=== WORK TASK ===
Repeat the listing below line by line, exactly, leaving its pictures behind.
╭──
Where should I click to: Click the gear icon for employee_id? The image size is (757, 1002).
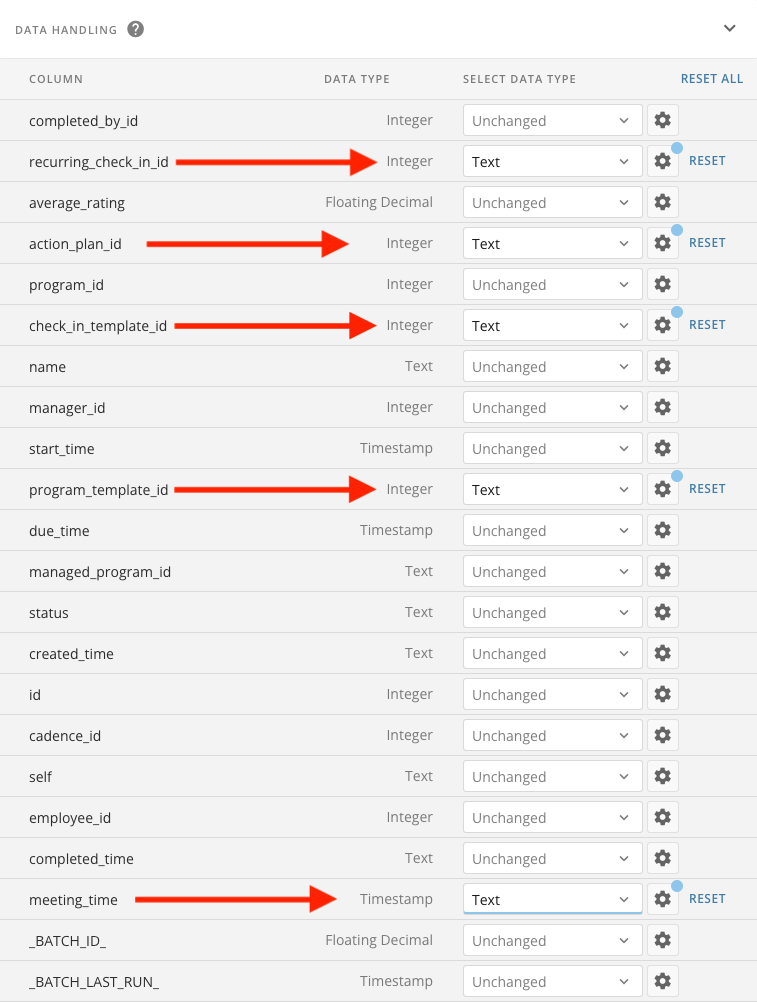662,818
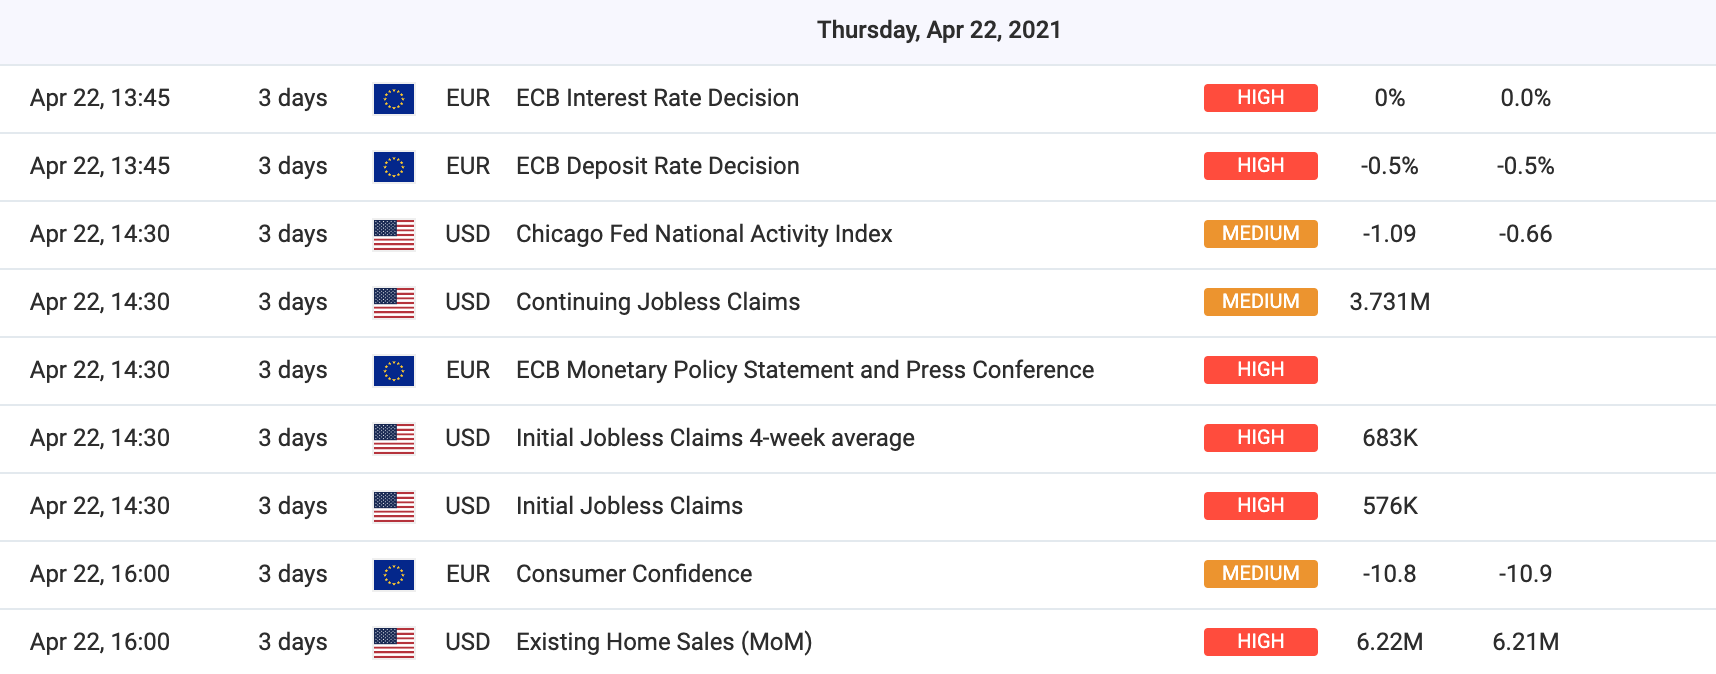The image size is (1716, 674).
Task: Select the Initial Jobless Claims event title
Action: 629,506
╰──
=== THE COMPLETED TASK ===
Where should I click to: Click the gear icon for employee_id? The image size is (757, 1002).
662,818
The image size is (1716, 674).
Task: Select the Initial Jobless Claims event title
Action: 629,506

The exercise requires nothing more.